We have winched them fluke first up the ramp of factory scows having floated them by their tongues to be collected later, their hearts blown apart by dynamite shot home from a cannon. This for dog meat when there was no longer light to be made from them but we weren't to be done with them, we still could not leave off. For that murder is never finished, it is never finished, we must be at it again forever. We recognized them like our own shanks, wrought by toil and made uncanny. Grotesque as they were was surer the kinship, because they were hugely disfigured, but was only the more flesh was risked and by anguish more warped. Was the song disfigured them that is riddled up in the flesh pound by pound and in them totaled too gigantic to hold a shape will not serve it, nothing left that may please just sight but all must be melted by the singing in the song, will spear a woman through the throat she looks like a gull has swallowed a hook, her throat to burst if the song will not let go if it can not get out, we knew that what is in the song had not quit them, only their size let them live at all with the song in gigantic chorus inside them, more and more. The bowhead, a church organ in the depths, traveling ahead in his chords. Their ten-foot cocks and thick as a man's chest, you could crawl bodily up the cunt. What are we left with if we snigger? A little itch? Not us, we believed in the loneliness of the bull, we believed in our hearts, in our bloody hearts, and in his, big as a box-car, and without words, its double-bass notes through the oceans. What is heard in flesh in him is magnified, in him it was grander and purer, nothing else could be heard. We knew their couplings, how they were nearly impossible and happened with no heat, the two huge bodies facing each other along their whole lengths, unable forever to clasp, they roll in tender grief feeling the beat of each other's heart.

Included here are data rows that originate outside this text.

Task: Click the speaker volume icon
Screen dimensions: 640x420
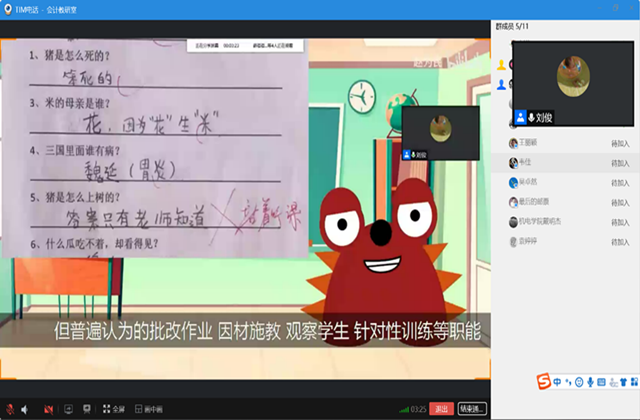Action: pos(26,409)
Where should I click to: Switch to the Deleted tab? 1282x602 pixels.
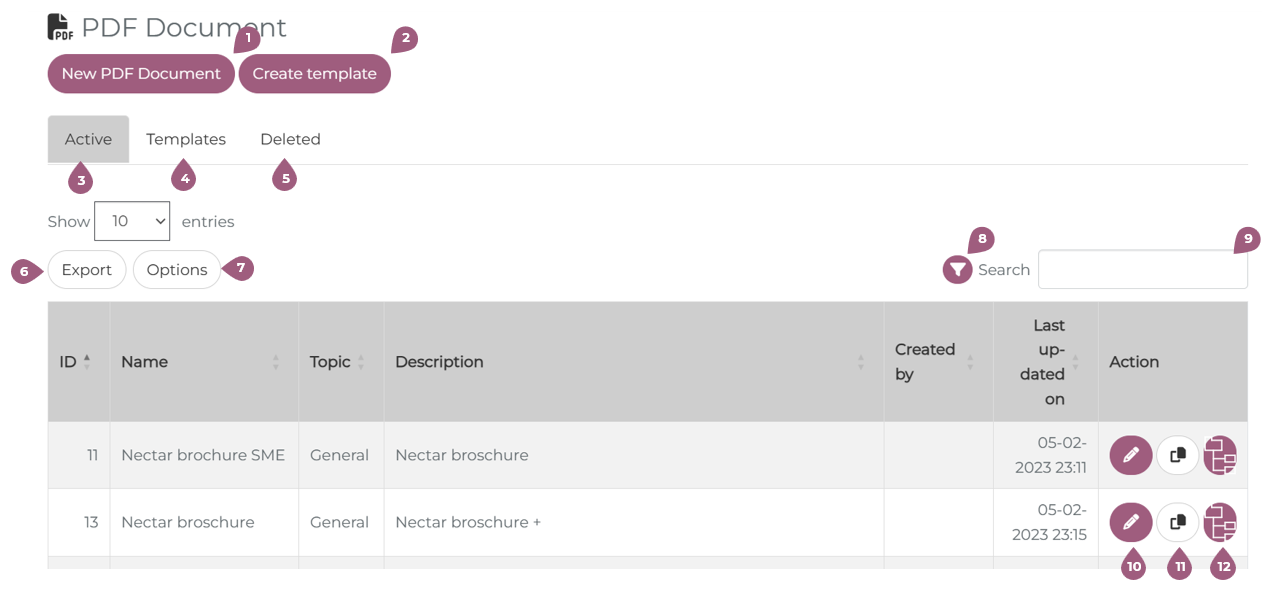click(x=290, y=139)
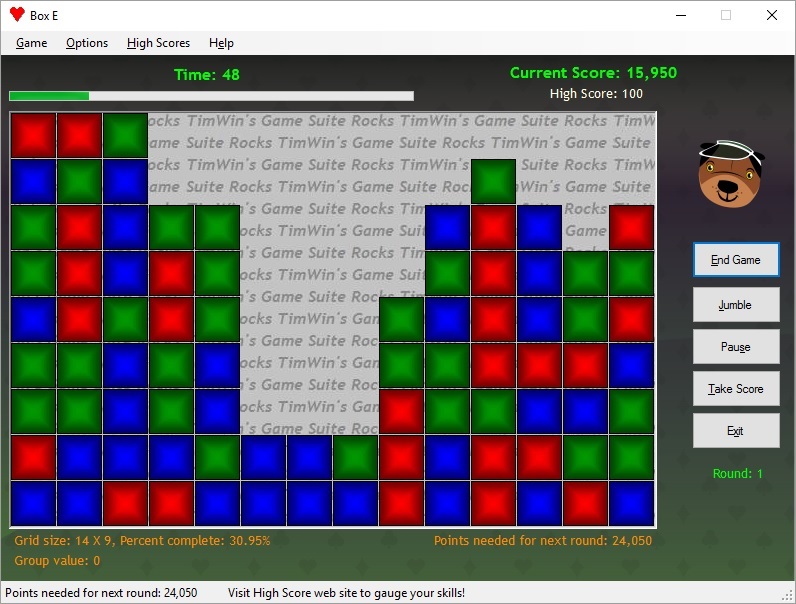Open the Game menu
Viewport: 796px width, 604px height.
coord(31,43)
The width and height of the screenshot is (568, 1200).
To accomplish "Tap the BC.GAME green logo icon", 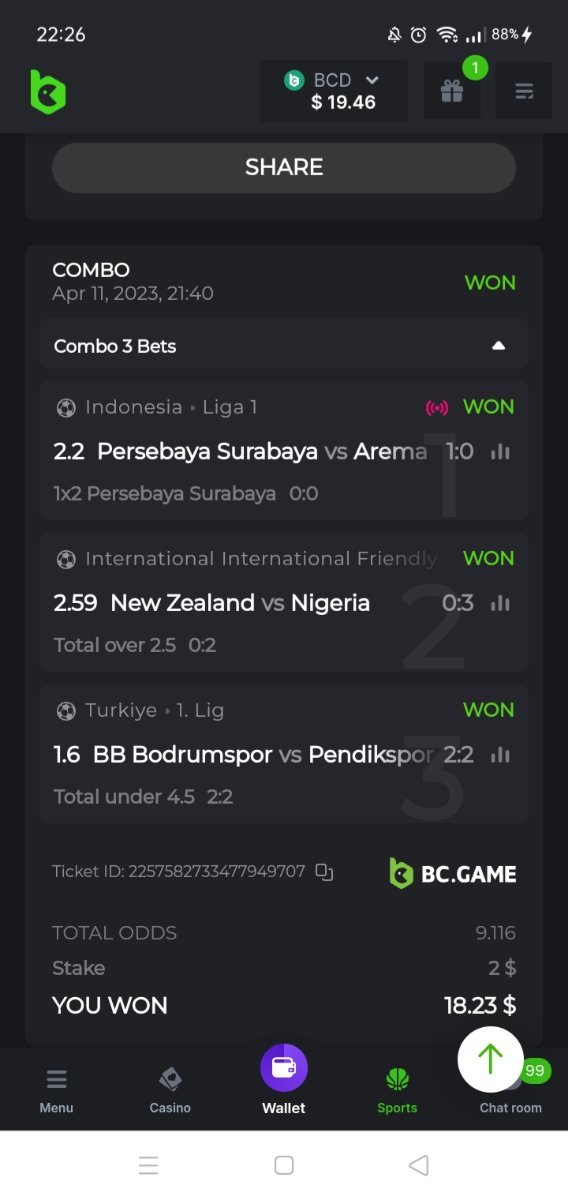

I'm through. What I had to tell I've told you. We slaughtered thousands. I did the parricide a thousand times and it was not bled out of me. We followed them to the Arctic and routed them from the ghosts. At the last we hunted down the whale we named sperm, for the ambergris he carried, for the look and milky feel to it, and thought it out in natural course that from this we would render out perfume, the sense to it was clear as pre-ordained. From that stinking mass we would reduce out perfume, from what we took to be the sperm for his true generations that are bred into tragedy like the notes of a harp, this his true sperm from his organs of song, and for our generations all un-awakened, born deeply into the sacrifice, lost to life, as we slaughters knew it to be on the gory decks inside fathoms of blood, offal unbearably sweet.